Apple’s India global capability centre, Apple Operations India, has hit a compliance snag in its first full year of operations. Statutory auditor SR Batliboi & Associates has flagged issues in the way the company backed up its financial data and maintained audit trails for its electronic books of account. The comments, disclosed in recent filings, note that daily backups and complete, tamper-evident logs weren’t consistently in place — a notable lapse as India tightens rules around digital record-keeping and audit transparency.
Apple has since told stakeholders that it has fixed the gaps, rolling out systems that bring the GCC in line with the latest Companies Act and MCA requirements. These rules make edit logs and secure electronic record retention mandatory. The centre plays a key role in Apple’s global operations, handling equipment procurement and employing engineers who support R&D and other back-end functions, so strong data controls are more than just a compliance box to tick.

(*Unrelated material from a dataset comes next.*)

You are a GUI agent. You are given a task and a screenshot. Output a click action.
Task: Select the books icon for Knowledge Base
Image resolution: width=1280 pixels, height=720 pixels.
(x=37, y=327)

Backup and audit trail gaps flagged
In its report, SR Batliboi & Associates pointed to shortfalls in daily data backups and in audit logs that track when entries are created, changed, or deleted. The observations don’t hint at financial irregularities, but they do show that Apple’s India GCC hadn’t fully upgraded its internal systems to meet the more stringent audit trail standards increasingly expected from large tech companies.
Apple moves to tighten compliance
After the auditor’s remarks, Apple Operations India introduced new processes and technology designed to meet Indian requirements around traceable, time-stamped audit logs and reliable daily backups. The company has stressed that these issues were first-year growing pains rather than signs of deeper compliance problems.
Why the GCC matters
Unlike Apple’s retail and device business in India, the GCC functions as a back-end engine for the company’s global operations. It sources specialised equipment and houses engineers who support R&D and worldwide technical mandates. Because such centres often handle complex inter-company transactions and sensitive infrastructure, regulators view them as critical points where any control failure could have ripple effects on tax, transfer pricing, or governance.
A warning for other multinational GCCs
The episode also sends a signal to other multinational captives in India: rapid expansion can’t come at the cost of compliance. With the MCA and auditors placing more weight on the integrity of digital audit trails and electronic evidence, companies should expect tougher questions about whether their Indian back offices are meeting not just global standards, but India-specific technical rules as well.